## Record set
━━━━━━━━━━

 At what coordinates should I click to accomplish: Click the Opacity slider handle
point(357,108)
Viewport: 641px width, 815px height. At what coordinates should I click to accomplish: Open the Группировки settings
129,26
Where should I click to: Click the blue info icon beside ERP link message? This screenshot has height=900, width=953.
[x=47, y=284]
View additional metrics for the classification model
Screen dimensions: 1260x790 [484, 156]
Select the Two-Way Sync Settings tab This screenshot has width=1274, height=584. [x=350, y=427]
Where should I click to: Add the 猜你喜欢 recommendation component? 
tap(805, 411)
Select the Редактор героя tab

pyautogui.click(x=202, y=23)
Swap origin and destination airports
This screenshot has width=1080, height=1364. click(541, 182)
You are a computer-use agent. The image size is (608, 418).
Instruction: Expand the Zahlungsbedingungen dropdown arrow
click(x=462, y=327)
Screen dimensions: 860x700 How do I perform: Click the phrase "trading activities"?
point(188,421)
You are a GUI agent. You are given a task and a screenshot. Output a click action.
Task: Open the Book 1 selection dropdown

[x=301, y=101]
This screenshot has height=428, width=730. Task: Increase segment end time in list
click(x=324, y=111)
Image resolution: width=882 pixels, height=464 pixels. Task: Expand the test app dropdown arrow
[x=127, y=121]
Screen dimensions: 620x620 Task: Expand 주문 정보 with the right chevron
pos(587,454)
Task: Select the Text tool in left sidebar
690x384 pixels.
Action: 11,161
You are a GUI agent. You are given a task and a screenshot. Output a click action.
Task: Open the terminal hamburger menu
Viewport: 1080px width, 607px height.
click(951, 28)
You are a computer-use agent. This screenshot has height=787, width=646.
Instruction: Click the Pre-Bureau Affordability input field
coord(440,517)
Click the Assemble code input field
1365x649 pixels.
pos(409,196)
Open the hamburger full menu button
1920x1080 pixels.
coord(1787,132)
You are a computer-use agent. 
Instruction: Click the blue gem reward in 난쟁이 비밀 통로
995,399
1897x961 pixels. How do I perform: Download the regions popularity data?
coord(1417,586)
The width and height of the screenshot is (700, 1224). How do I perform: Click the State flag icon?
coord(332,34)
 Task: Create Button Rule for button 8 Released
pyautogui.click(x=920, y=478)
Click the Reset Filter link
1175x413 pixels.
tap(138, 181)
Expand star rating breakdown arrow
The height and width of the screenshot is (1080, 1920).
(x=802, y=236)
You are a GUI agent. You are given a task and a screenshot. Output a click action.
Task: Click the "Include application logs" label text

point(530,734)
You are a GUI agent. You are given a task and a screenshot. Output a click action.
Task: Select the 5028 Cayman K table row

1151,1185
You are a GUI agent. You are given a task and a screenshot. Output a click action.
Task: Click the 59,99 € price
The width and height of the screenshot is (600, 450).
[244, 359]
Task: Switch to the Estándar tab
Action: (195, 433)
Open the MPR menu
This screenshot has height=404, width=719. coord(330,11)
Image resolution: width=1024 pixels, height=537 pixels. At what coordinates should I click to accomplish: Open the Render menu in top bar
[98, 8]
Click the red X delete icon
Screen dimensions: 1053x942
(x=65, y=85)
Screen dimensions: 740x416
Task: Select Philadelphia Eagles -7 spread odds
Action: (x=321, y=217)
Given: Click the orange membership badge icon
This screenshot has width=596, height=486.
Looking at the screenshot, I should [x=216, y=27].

━━━━━━━━━━

## Your task
Retype the listing exactly, in full.

## Written solution
 At what coordinates should I click to accomplish: Click the Opacity slider handle
point(357,108)
Viewport: 641px width, 815px height. At what coordinates should I click to accomplish: Open the Группировки settings
129,26
Where should I click to: Click the blue info icon beside ERP link message? This screenshot has height=900, width=953.
[x=47, y=284]
View additional metrics for the classification model
Screen dimensions: 1260x790 [484, 156]
Select the Two-Way Sync Settings tab This screenshot has width=1274, height=584. [x=350, y=427]
Where should I click to: Add the 猜你喜欢 recommendation component? 
tap(805, 411)
Select the Редактор героя tab

pyautogui.click(x=202, y=23)
Swap origin and destination airports
This screenshot has width=1080, height=1364. click(541, 182)
You are a computer-use agent. The image size is (608, 418).
Instruction: Expand the Zahlungsbedingungen dropdown arrow
click(x=462, y=327)
Screen dimensions: 860x700 How do I perform: Click the phrase "trading activities"?
point(188,421)
You are a GUI agent. You are given a task and a screenshot. Output a click action.
Task: Open the Book 1 selection dropdown

[x=301, y=101]
This screenshot has height=428, width=730. Task: Increase segment end time in list
click(x=324, y=111)
Image resolution: width=882 pixels, height=464 pixels. Task: Expand the test app dropdown arrow
[x=127, y=121]
Screen dimensions: 620x620 Task: Expand 주문 정보 with the right chevron
pos(587,454)
Task: Select the Text tool in left sidebar
690x384 pixels.
Action: 11,161
You are a GUI agent. You are given a task and a screenshot. Output a click action.
Task: Open the terminal hamburger menu
Viewport: 1080px width, 607px height.
click(951, 28)
You are a computer-use agent. This screenshot has height=787, width=646.
Instruction: Click the Pre-Bureau Affordability input field
coord(440,517)
Click the Assemble code input field
1365x649 pixels.
pos(409,196)
Open the hamburger full menu button
1920x1080 pixels.
coord(1787,132)
You are a computer-use agent. 
Instruction: Click the blue gem reward in 난쟁이 비밀 통로
995,399
1897x961 pixels. How do I perform: Download the regions popularity data?
coord(1417,586)
The width and height of the screenshot is (700, 1224). How do I perform: Click the State flag icon?
coord(332,34)
 Task: Create Button Rule for button 8 Released
pyautogui.click(x=920, y=478)
Click the Reset Filter link
1175x413 pixels.
tap(138, 181)
Expand star rating breakdown arrow
The height and width of the screenshot is (1080, 1920).
(x=802, y=236)
You are a GUI agent. You are given a task and a screenshot. Output a click action.
Task: Click the "Include application logs" label text

point(530,734)
You are a GUI agent. You are given a task and a screenshot. Output a click action.
Task: Select the 5028 Cayman K table row

1151,1185
You are a GUI agent. You are given a task and a screenshot. Output a click action.
Task: Click the 59,99 € price
The width and height of the screenshot is (600, 450).
[244, 359]
Task: Switch to the Estándar tab
Action: (195, 433)
Open the MPR menu
This screenshot has height=404, width=719. coord(330,11)
Image resolution: width=1024 pixels, height=537 pixels. At what coordinates should I click to accomplish: Open the Render menu in top bar
[98, 8]
Click the red X delete icon
Screen dimensions: 1053x942
(x=65, y=85)
Screen dimensions: 740x416
Task: Select Philadelphia Eagles -7 spread odds
Action: (x=321, y=217)
Given: Click the orange membership badge icon
This screenshot has width=596, height=486.
Looking at the screenshot, I should [x=216, y=27].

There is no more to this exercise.